• **Task instructions**
Copy out the lines below word for word, but leave out the pictures.
-------- Data for this exercise
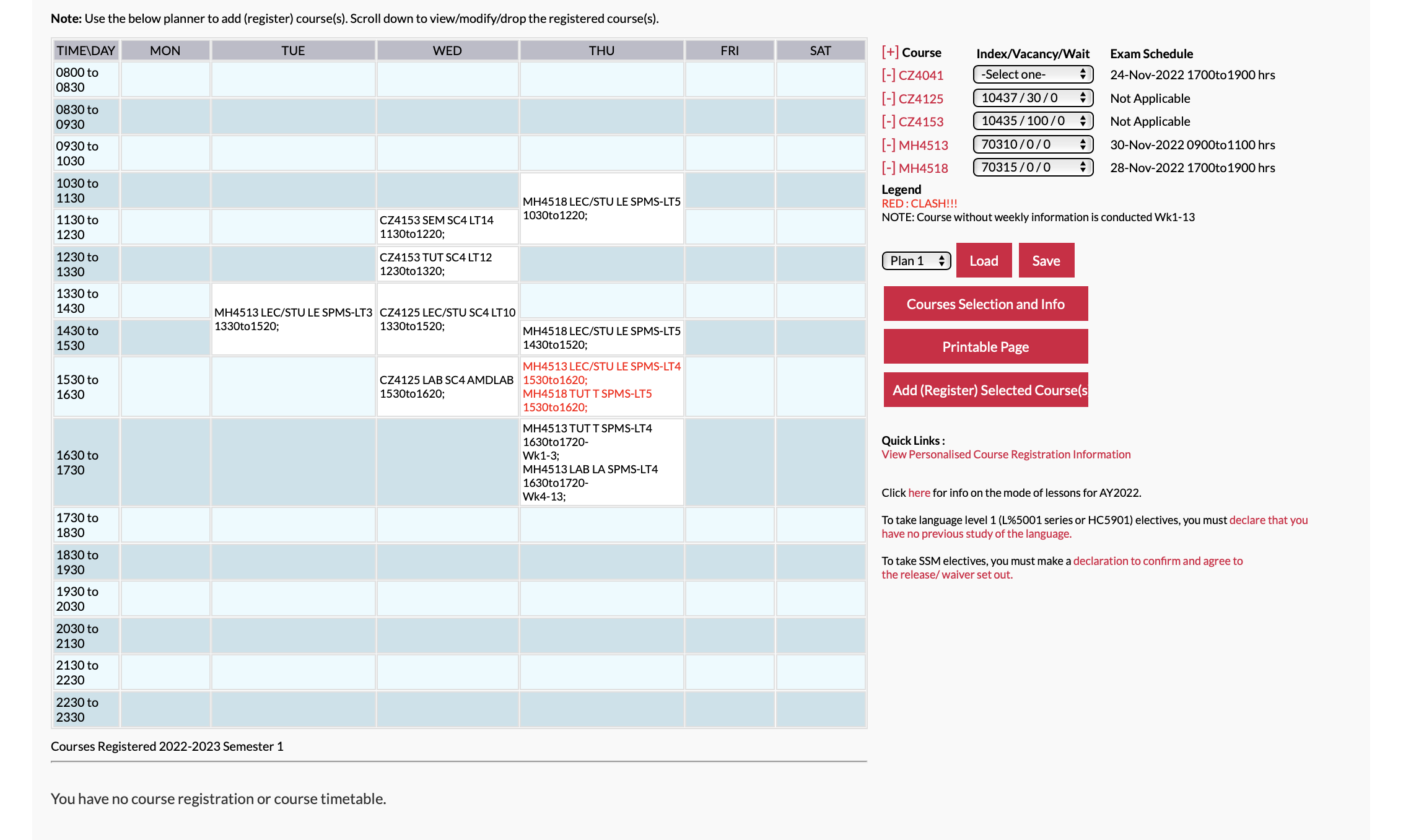Remove CZ4125 using its [-] icon
The height and width of the screenshot is (840, 1411).
click(888, 98)
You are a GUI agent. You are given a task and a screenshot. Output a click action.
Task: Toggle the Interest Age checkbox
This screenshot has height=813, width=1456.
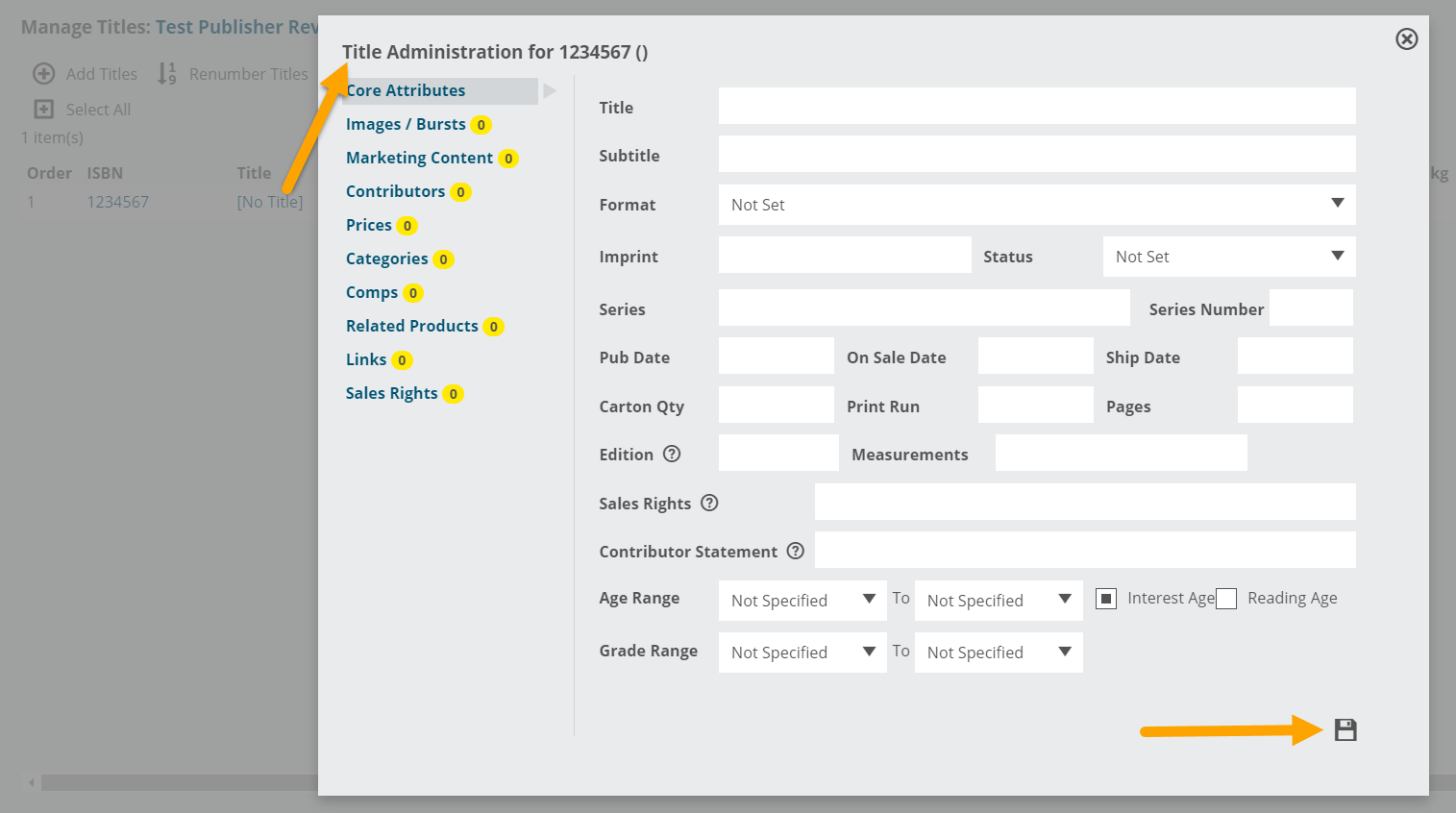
----------------
• **Output**
Remove CZ4125 using its [-] icon
The height and width of the screenshot is (840, 1411).
click(888, 98)
You are a GUI agent. You are given a task and a screenshot. Output a click action.
Task: Toggle the Interest Age checkbox
This screenshot has height=813, width=1456.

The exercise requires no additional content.